(Records contained in a dataset)
____________________

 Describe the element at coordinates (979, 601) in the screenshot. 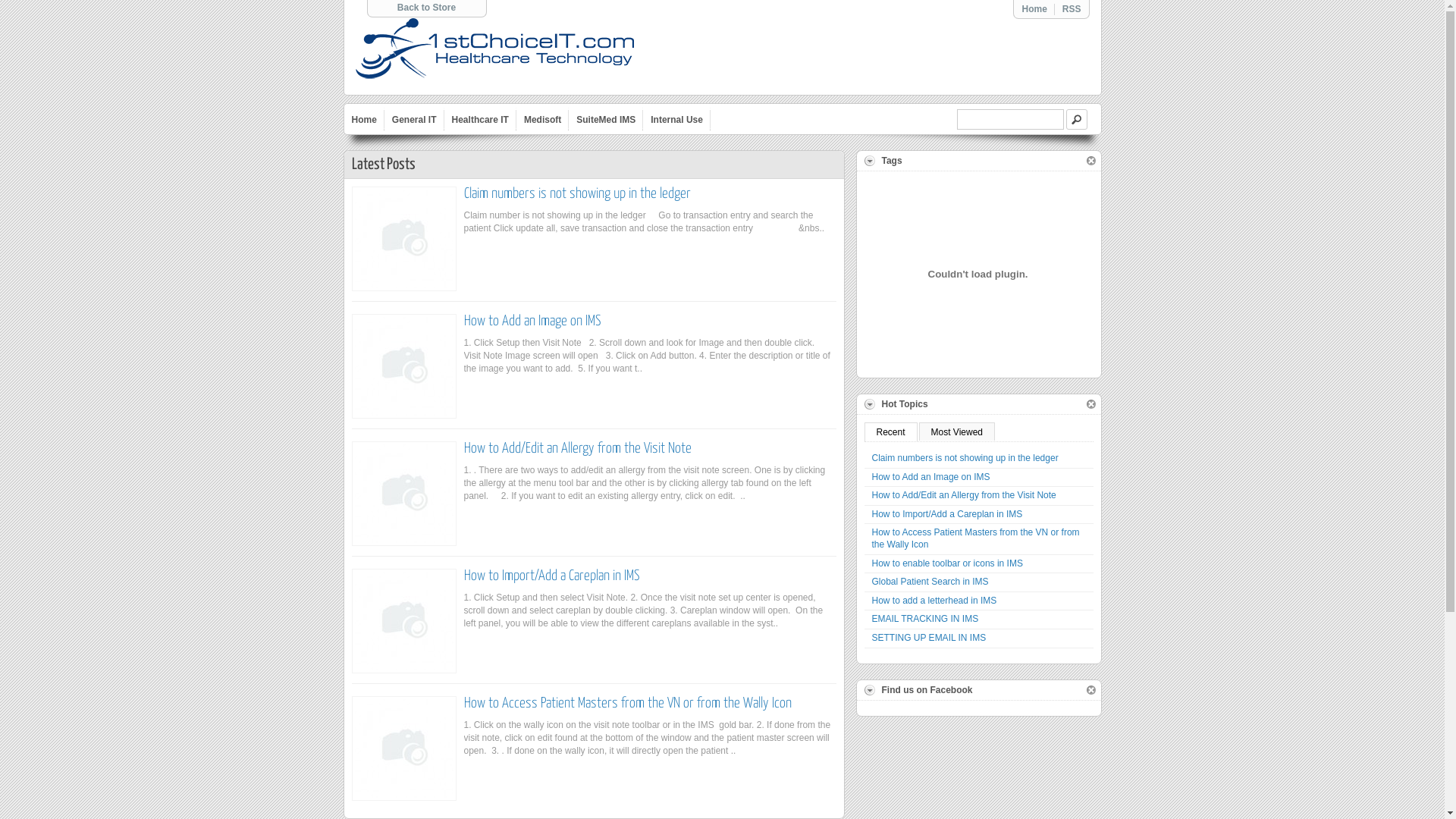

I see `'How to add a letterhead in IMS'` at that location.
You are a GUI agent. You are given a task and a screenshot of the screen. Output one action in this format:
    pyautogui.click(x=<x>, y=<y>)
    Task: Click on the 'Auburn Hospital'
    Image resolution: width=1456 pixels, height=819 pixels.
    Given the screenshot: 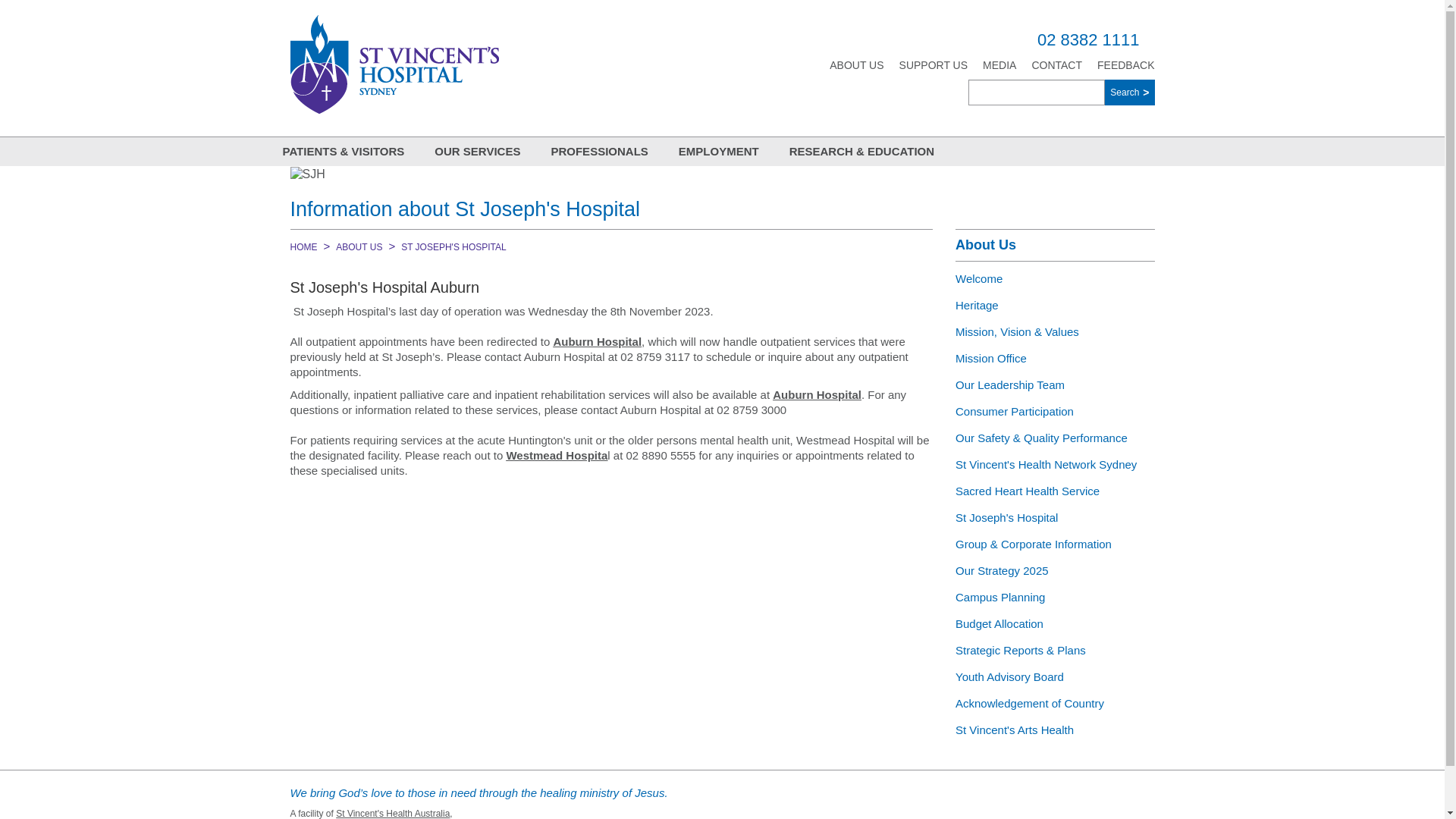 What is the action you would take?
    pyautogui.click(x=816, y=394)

____________________

Rewrite the listing from the line with "You are a GUI" up to and including the line with "Image resolution: width=1456", replacing "agent" with "assistant" and leaving all else unchanged.

=== TASK RESPONSE ===
You are a GUI assistant. You are given a task and a screenshot of the screen. Output one action in this format:
    pyautogui.click(x=<x>, y=<y>)
    Task: Click on the 'Auburn Hospital'
    Image resolution: width=1456 pixels, height=819 pixels.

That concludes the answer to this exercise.